## EXERCISE PROMPT
Transcribe each entry exactly as it appears, leaving out any picture it holds.
---------- ENTRIES PROVIDED
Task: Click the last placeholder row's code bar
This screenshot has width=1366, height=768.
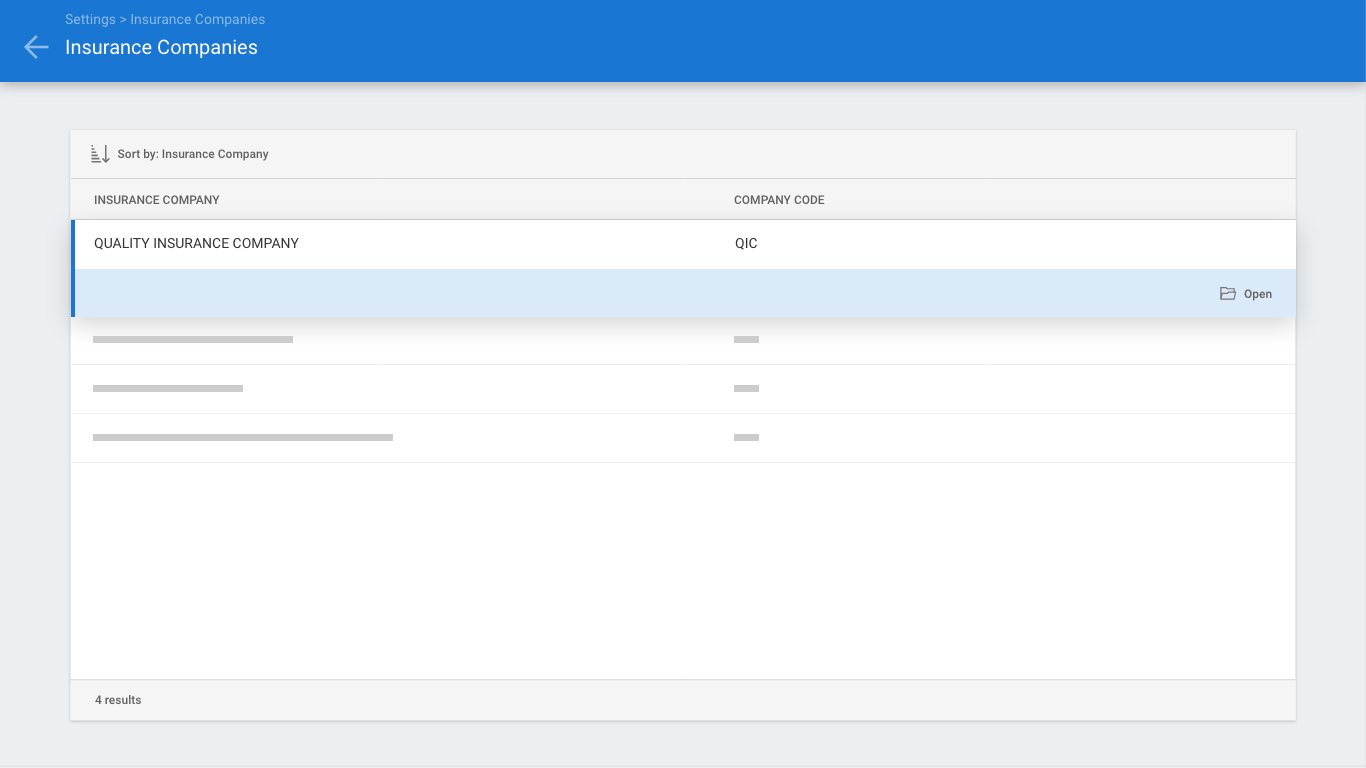Action: (746, 437)
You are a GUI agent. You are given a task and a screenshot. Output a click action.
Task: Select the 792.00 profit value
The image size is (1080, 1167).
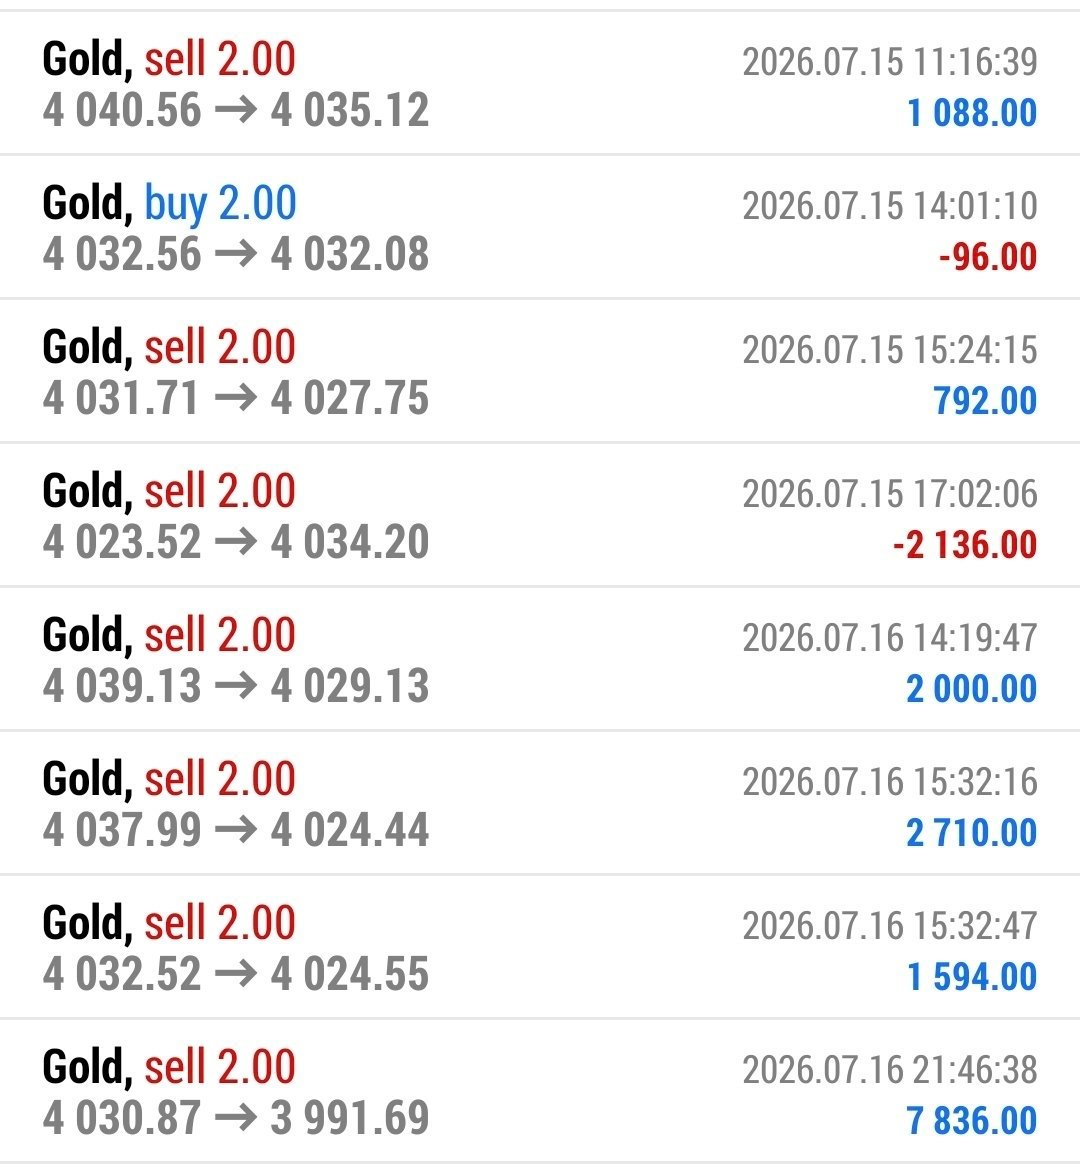(x=985, y=400)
--------------------
## TASK ANSWER
Task: Click the last placeholder row's code bar
This screenshot has width=1366, height=768.
Action: (746, 437)
You are a GUI agent. You are given a task and a screenshot. Output a click action.
Task: Select the 792.00 profit value
The image size is (1080, 1167).
(x=985, y=400)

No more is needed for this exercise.